Exercise at any age and of any type

And the best of all is that it is a recipe that adapts to anyone. It doesn’t matter if you are even over 40 or 50 years old, there are many types of exercise that can be perfectly adapted to your circumstances, just consult an expert who can guide you if in doubt. But in general terms, it is likely that you will easily find the one that works best for you with a little will. In the end it is regarding that you also enjoy and that physical work becomes a habit.

Activities such as running (or walking at a good pace if not), cycling or swimming never go out of style and are always a good way to incorporate physical exercise that is at least moderate (65-70 percent of maximum heart rate) . But they are not the only ones. You may prefer to go to the gym or surround yourself with machines and dumbbells at home to do some strength training – very beneficial as we age – although you can also opt for routines that include exercises with your own body weight such as burpees, push-ups, squats or planks.

You see that the options are many and varied regardless of the objective you set for yourself. You may just want to move a little to improve your health and prevent the risk of disease, or go further and gain muscle or lose weight. THaving a good purpose on the horizon is always motivating, although you should also keep in mind that diet matters a lot.

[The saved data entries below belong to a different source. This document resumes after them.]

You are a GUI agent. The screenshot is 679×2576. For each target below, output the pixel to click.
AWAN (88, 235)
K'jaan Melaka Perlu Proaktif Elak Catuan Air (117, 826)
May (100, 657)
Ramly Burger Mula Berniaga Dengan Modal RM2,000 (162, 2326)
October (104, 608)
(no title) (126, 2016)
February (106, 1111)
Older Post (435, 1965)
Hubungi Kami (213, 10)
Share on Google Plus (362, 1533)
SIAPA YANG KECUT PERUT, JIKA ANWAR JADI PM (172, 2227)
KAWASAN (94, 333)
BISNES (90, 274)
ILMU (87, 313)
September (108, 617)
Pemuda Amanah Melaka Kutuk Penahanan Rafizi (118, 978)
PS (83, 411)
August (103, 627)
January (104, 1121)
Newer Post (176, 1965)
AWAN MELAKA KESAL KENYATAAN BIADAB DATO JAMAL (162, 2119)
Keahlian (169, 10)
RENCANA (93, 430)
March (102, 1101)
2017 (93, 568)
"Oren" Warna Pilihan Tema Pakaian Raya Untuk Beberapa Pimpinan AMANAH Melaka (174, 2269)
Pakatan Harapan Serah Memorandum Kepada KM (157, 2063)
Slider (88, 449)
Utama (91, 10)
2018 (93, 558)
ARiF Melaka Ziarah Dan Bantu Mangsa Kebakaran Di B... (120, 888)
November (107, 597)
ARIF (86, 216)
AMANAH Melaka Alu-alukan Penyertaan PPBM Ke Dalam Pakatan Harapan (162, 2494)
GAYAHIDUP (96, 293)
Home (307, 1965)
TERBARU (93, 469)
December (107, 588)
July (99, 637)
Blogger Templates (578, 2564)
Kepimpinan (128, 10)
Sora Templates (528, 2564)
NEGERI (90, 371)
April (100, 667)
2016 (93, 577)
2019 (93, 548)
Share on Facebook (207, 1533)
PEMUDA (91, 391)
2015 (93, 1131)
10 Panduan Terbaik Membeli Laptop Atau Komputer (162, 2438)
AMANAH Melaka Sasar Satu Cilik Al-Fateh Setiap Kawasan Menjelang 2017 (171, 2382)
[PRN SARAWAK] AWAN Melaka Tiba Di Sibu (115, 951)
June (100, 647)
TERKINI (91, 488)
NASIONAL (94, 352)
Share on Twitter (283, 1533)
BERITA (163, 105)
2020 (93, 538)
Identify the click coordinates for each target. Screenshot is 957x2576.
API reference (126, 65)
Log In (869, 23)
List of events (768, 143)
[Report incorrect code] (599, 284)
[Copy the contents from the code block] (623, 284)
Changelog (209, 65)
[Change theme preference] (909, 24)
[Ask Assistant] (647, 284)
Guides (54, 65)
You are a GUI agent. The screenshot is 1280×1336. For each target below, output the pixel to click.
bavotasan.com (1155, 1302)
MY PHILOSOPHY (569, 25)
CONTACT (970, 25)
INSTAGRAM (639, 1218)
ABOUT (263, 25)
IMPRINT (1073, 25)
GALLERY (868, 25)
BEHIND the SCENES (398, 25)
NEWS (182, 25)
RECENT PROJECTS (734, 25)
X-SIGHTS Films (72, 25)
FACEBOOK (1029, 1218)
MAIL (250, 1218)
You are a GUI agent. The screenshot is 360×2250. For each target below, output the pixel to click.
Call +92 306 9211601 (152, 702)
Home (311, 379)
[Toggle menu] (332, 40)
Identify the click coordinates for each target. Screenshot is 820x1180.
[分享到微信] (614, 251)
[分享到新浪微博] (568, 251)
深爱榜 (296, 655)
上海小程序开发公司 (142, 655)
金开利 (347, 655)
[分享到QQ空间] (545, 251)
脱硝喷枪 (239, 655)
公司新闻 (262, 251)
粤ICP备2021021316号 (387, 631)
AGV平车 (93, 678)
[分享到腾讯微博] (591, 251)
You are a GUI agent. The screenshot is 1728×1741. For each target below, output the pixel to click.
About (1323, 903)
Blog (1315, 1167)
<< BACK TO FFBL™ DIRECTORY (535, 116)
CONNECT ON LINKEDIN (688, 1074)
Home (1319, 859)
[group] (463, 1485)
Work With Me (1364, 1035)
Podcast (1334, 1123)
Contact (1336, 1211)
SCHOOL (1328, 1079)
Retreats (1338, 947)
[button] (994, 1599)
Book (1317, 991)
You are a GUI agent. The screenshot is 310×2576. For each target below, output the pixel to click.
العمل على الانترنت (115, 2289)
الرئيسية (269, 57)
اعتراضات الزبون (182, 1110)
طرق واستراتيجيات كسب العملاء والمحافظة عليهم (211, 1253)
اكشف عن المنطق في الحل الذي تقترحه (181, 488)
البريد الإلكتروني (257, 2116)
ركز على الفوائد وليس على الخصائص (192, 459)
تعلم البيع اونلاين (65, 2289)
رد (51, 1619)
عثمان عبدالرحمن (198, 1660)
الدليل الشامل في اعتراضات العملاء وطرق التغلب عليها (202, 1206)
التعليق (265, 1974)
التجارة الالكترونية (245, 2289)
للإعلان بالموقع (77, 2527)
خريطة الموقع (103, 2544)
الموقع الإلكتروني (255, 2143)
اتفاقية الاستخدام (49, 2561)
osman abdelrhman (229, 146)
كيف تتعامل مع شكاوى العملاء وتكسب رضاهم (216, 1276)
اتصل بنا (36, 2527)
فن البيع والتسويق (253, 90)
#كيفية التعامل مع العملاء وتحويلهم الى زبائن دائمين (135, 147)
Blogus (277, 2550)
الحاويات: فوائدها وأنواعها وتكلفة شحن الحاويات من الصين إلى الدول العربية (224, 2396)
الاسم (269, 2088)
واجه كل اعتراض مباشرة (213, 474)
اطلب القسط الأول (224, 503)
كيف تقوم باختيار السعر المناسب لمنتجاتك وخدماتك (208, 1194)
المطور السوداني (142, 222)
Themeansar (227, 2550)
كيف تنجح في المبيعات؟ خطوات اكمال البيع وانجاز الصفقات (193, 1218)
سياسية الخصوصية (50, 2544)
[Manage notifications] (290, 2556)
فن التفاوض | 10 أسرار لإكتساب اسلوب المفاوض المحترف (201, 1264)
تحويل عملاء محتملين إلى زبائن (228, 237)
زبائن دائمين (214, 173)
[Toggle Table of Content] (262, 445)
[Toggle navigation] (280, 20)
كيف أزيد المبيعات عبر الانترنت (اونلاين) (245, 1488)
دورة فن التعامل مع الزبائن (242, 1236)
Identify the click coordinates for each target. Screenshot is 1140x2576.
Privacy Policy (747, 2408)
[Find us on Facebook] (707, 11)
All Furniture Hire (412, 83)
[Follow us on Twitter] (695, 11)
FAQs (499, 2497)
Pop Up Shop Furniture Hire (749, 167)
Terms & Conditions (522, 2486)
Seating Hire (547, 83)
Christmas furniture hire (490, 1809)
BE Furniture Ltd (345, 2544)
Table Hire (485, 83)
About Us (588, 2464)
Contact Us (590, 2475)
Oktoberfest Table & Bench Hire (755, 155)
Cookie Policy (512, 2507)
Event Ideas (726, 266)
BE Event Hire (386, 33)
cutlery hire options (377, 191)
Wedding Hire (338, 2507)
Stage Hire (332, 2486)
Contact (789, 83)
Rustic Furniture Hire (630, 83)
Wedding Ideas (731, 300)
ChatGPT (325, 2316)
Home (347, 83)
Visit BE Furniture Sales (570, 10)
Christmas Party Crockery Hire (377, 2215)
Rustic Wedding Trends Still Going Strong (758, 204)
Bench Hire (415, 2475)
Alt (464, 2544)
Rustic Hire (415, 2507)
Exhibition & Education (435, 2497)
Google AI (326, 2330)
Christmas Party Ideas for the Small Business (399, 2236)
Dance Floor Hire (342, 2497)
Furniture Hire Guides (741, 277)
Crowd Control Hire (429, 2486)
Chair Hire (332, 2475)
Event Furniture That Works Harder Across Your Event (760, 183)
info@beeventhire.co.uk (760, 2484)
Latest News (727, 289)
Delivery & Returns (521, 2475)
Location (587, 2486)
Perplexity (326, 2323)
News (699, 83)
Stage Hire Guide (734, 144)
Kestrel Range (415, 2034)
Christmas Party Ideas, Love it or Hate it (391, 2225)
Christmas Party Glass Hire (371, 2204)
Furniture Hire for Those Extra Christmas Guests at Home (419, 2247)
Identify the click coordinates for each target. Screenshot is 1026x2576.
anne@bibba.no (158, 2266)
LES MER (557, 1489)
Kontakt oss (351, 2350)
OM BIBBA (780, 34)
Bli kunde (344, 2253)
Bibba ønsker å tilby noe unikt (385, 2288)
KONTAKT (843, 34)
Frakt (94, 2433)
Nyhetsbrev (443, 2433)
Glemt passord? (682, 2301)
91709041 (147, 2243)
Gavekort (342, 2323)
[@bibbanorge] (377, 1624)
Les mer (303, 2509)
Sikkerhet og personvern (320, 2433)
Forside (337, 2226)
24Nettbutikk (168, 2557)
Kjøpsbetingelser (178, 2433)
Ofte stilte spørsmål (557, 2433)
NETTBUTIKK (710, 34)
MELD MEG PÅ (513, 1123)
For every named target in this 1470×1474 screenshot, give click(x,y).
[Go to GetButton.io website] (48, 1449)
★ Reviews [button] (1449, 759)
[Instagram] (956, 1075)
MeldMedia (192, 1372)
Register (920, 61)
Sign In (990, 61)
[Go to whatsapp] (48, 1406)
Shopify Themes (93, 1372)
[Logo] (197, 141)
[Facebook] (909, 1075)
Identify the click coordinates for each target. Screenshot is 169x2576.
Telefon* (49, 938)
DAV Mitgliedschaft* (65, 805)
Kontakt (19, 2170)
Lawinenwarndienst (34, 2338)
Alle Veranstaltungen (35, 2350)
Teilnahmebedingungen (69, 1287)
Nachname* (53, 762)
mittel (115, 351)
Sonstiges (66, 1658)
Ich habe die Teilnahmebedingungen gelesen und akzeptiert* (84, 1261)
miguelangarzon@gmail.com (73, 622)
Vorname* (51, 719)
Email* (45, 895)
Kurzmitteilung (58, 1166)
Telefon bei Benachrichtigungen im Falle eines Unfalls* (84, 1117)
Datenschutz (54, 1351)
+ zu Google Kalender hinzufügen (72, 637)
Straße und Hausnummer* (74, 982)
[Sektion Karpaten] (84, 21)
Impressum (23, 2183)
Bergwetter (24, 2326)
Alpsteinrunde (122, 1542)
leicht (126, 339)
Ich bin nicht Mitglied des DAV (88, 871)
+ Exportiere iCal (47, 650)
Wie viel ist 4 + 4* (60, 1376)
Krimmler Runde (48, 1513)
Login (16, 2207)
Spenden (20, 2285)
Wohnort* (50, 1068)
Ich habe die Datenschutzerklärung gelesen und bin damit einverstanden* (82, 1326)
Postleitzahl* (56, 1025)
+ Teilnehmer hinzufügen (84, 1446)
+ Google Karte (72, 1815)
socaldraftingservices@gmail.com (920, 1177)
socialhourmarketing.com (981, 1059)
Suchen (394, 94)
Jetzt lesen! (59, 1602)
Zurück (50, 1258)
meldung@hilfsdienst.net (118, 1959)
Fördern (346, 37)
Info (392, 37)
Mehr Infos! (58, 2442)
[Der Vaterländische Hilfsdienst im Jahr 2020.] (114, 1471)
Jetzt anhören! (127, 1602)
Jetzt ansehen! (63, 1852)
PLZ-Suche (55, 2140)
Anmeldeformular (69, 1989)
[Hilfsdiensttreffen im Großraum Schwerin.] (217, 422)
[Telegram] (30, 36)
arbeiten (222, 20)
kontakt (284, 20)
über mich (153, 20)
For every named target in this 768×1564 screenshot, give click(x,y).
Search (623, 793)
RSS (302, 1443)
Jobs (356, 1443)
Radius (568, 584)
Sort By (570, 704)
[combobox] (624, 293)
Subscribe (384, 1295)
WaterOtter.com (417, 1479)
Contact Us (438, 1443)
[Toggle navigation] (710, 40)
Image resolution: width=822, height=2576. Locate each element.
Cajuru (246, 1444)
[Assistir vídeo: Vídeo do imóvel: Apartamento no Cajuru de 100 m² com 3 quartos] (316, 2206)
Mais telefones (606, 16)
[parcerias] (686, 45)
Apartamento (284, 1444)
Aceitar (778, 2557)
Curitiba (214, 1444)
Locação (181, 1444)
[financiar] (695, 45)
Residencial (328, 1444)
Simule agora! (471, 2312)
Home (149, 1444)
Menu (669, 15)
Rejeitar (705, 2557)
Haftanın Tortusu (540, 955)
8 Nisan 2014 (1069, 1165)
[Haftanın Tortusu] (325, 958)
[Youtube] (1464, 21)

If, in addition to becoming a weekend warrior, you complement it with a balanced diet like the Mediterranean, you will feel even much better.

And don’t underestimate the possibility of making small exercise pills during those days of the week when you are most overwhelmed. Go up and down stairs instead of using the elevator, travel by bicycle or walk to work, climb slopes, play with the children (at their own pace), carry the shopping or clean the home, among other activities. everyday life, can also make a difference. It all adds up. Nothing is exclusive.

Alvaro Piqueras He is an expert in sports and in the last five years he has specialized in fitness, nutrition and other health topics. Try to stay up to date with new research and trends in the fields you master to be able to rigorously share the training routine that can inspire a change in your habits, the properties of the foods that should be part of your diet or scientific findings that can improve the physical and mental well-being of people like you.

He began his career in local and regional media in the land of Don Quixote, specifically in Albacete. From there he made the leap to national media following an enriching time at a wonderful independent agency named following a Beatles song (GettingBetter), although he always kept his journalistic vocation intact.

Hence, he pursued his dream of working for one of the country’s main publishing groups such as Prisa, Vocento and now also Hearst. Perhaps you have read him in the digital version of Diario As, addressing countless topics, or in ABC and other newspapers and magazines of the group, preparing branded content reports for large brands, multinationals and institutions. And if you haven’t had the chance, now is the time to do it at Men’s Health and Runner’s World.

As it might not be otherwise, he confesses to being a lover of sports and from a very young age he has tried disciplines as diverse as athletics, football, basketball, tennis, cycling or swimming. Sometimes he is feeling the adrenaline of the competition, and other times he is simply enjoying the benefits of physical activity. He has now taken up functional exercises and boxing because he is certain that the bag is incapable of hitting him back.

Graduated in archyde news and Public Relations from the University of Alicante, he also has specific training in social media management and direction, strategic planning and graphic design. Lately he has delved into the universe of generative artificial intelligence applied to journalism, but he swears and perjures that he does not use it professionally because, among other considerations, he continues to enjoy every word he writes following 20 years of experience in the communication sector.